▶ **Work item**
Pictures aside, the output must consist of the lines from the one containing "You are a GUI" through the end of the data, reproduced exactly.

▶ **Data for the task**
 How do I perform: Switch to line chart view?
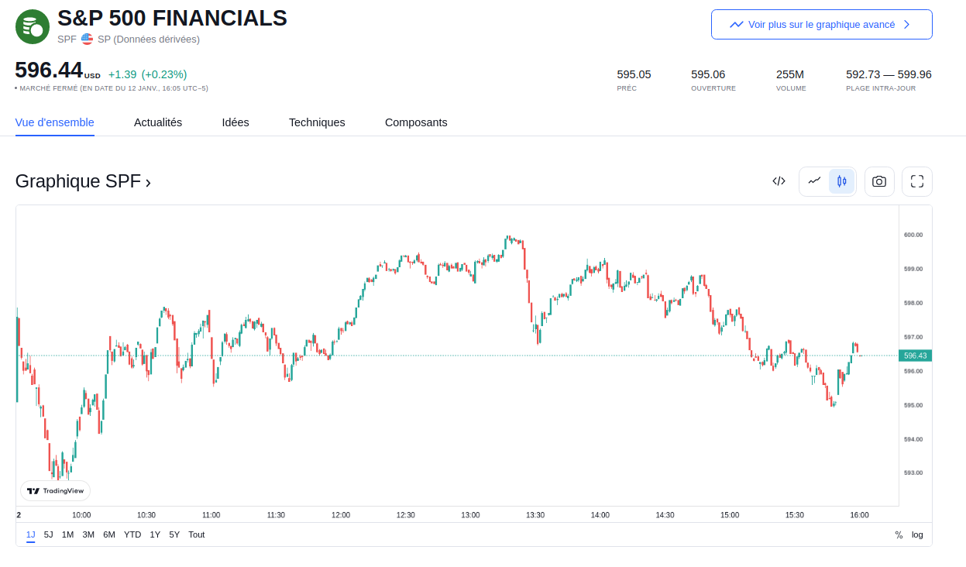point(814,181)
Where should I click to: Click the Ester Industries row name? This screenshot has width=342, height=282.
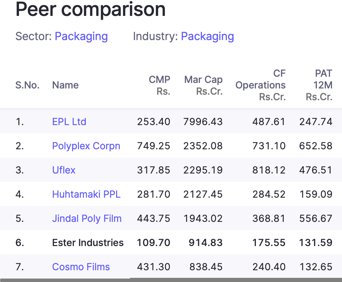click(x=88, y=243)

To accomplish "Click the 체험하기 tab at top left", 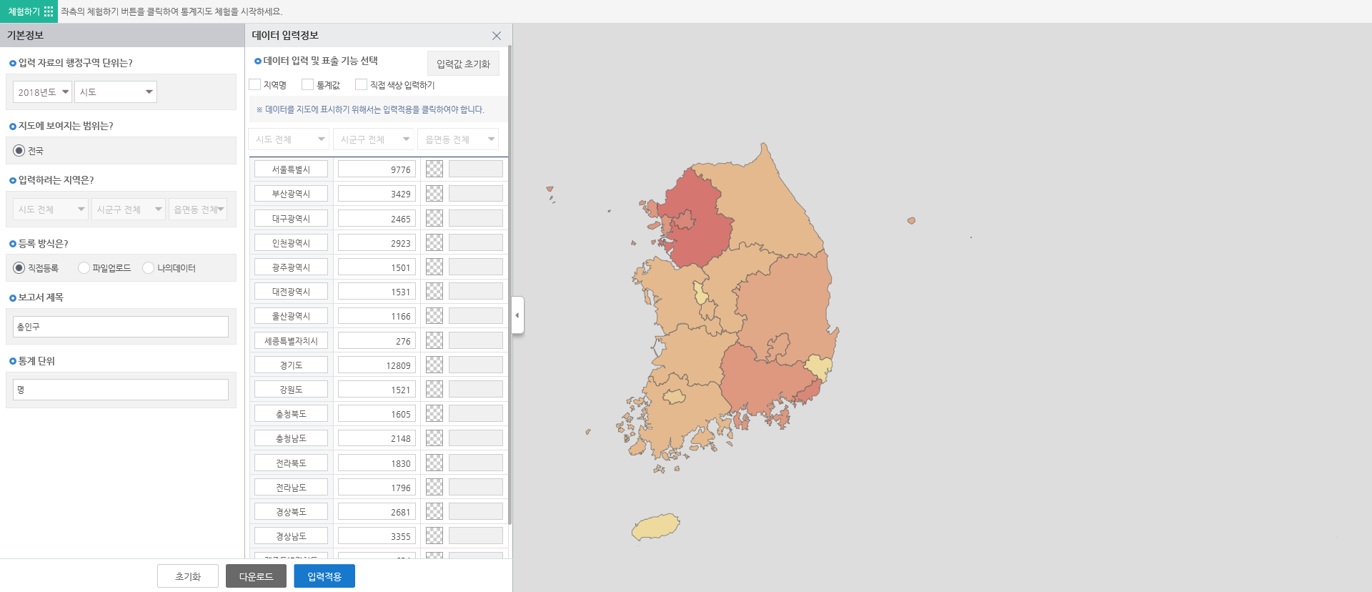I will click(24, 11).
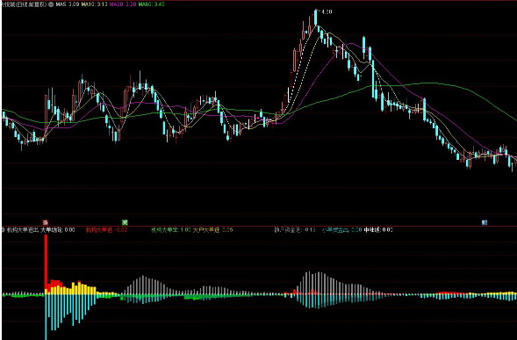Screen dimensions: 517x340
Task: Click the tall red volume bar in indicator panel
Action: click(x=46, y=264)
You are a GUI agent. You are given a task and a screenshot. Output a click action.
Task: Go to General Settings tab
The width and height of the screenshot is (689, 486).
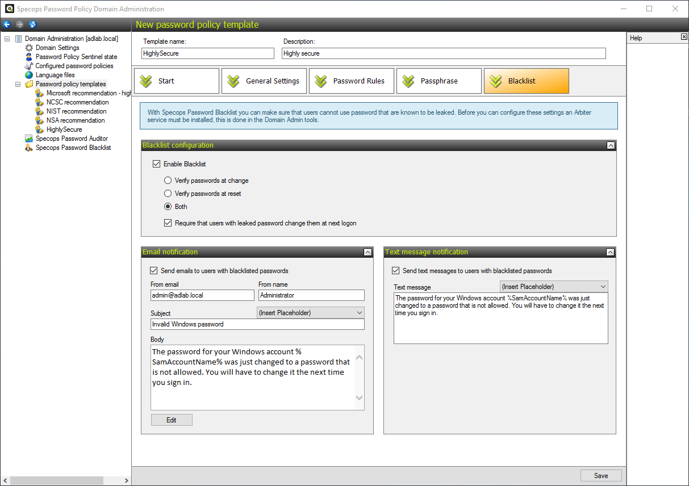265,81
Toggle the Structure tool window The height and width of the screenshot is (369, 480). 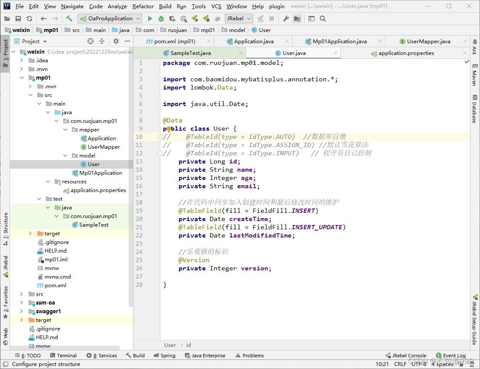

▶ **The answer**
You are a GUI agent. You are given a task and a screenshot. Output a click action.
Task: Go to General Settings tab
The width and height of the screenshot is (689, 486).
265,81
Toggle the Structure tool window The height and width of the screenshot is (369, 480). 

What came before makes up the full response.